**WHAT YOU HAVE TO DO**
Using the Future City Competition text, explain in one to three sentences why middle school students imagine, research, design, and build future cities.

**TEXT PASSAGE**
Welcome!
Welcome to the Future City® Chicago Region!
Future City Competition serves 6th, 7th and 8th graders. Sponsored by DiscoverE, this national program introduces students to engineering. Students design cities with simulation software, build scale models, write essays and give oral presentations on their city’s design.
Learn more about the Future City Competition Deliverables »
Future City starts with a question – How can we make the world a better place? Teams spend approximately four months creating cities that could exist at least 100 years in the future. Each city must incorporate a solution to an annual design challenge. In January, teams present their projects to judges at Regional Competitions throughout the participating International regions for 2025–2026. Teams who earn the top spot at their Regionals will participate in the 2026 Finals.
To answer it, middle school students imagine, research, design, and build future cities that showcase their solution to a citywide sustainability issue. The 2025-2026 Future City Competition will challenge your middle school students to research, design, and create a city that exists 100 years in the future. This year, teams will design a city that eliminates food waste from farm to table and keeps your citizens healthy and
safe.

**SOURCE EXCERPT**
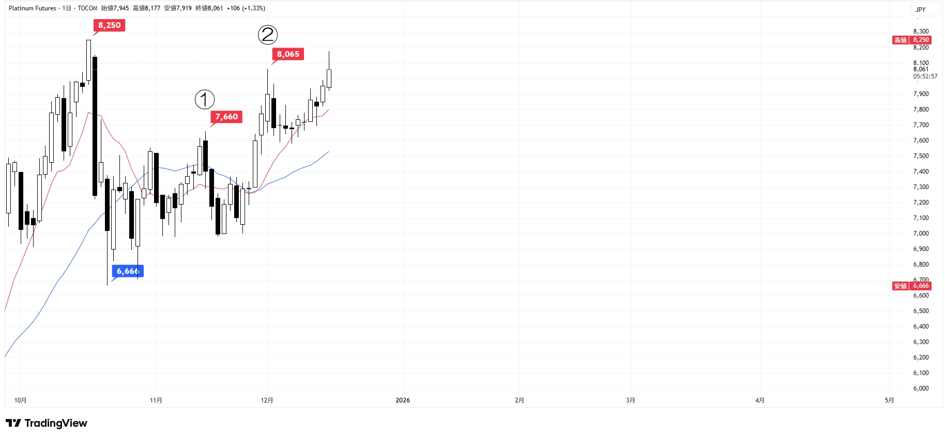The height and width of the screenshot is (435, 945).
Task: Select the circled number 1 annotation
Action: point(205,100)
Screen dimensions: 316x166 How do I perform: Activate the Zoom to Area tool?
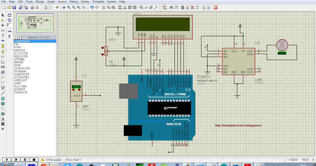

**EXPECTED ANSWER**
They do this to answer the question the program starts with: "How can we make the world a better place?" Their cities showcase their solution to a citywide sustainability issue.